#### Extracted records:
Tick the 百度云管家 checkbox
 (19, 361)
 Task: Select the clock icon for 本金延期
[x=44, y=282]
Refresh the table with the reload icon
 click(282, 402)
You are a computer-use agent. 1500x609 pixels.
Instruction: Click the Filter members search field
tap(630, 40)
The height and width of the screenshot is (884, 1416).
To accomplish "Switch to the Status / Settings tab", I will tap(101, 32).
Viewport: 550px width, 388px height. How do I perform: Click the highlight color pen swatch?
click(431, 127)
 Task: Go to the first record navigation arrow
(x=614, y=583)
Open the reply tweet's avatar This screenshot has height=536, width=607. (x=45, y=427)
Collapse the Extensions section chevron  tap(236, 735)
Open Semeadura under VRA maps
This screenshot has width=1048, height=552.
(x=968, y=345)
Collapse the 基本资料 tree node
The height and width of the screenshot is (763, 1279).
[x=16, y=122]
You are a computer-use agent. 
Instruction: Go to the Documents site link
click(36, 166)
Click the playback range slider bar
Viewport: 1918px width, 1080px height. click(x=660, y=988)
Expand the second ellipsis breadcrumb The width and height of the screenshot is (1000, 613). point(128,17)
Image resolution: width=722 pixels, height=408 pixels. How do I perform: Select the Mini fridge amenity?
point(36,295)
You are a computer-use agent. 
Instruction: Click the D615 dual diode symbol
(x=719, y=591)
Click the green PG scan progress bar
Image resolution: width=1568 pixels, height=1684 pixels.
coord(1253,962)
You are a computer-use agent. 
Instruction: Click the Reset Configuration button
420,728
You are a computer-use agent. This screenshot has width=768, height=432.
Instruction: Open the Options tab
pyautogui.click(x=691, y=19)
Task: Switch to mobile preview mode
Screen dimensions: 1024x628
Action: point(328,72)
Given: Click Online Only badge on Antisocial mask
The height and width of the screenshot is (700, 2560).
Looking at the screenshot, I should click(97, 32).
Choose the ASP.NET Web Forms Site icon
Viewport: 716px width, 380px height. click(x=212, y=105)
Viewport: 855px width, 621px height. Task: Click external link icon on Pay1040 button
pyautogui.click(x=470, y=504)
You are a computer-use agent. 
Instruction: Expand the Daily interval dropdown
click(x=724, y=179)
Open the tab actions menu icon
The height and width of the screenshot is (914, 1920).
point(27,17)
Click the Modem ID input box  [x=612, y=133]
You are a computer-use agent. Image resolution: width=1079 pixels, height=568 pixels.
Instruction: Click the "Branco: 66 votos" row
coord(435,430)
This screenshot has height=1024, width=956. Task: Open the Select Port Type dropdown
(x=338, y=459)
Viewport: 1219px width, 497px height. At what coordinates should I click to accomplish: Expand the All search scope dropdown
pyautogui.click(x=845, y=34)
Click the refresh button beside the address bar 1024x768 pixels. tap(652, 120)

#### Exercise directions:
Identify the lines above that contain the word "Switch", then copy them.

#### Answer section:
To accomplish "Switch to the Status / Settings tab", I will tap(101, 32).
Task: Switch to mobile preview mode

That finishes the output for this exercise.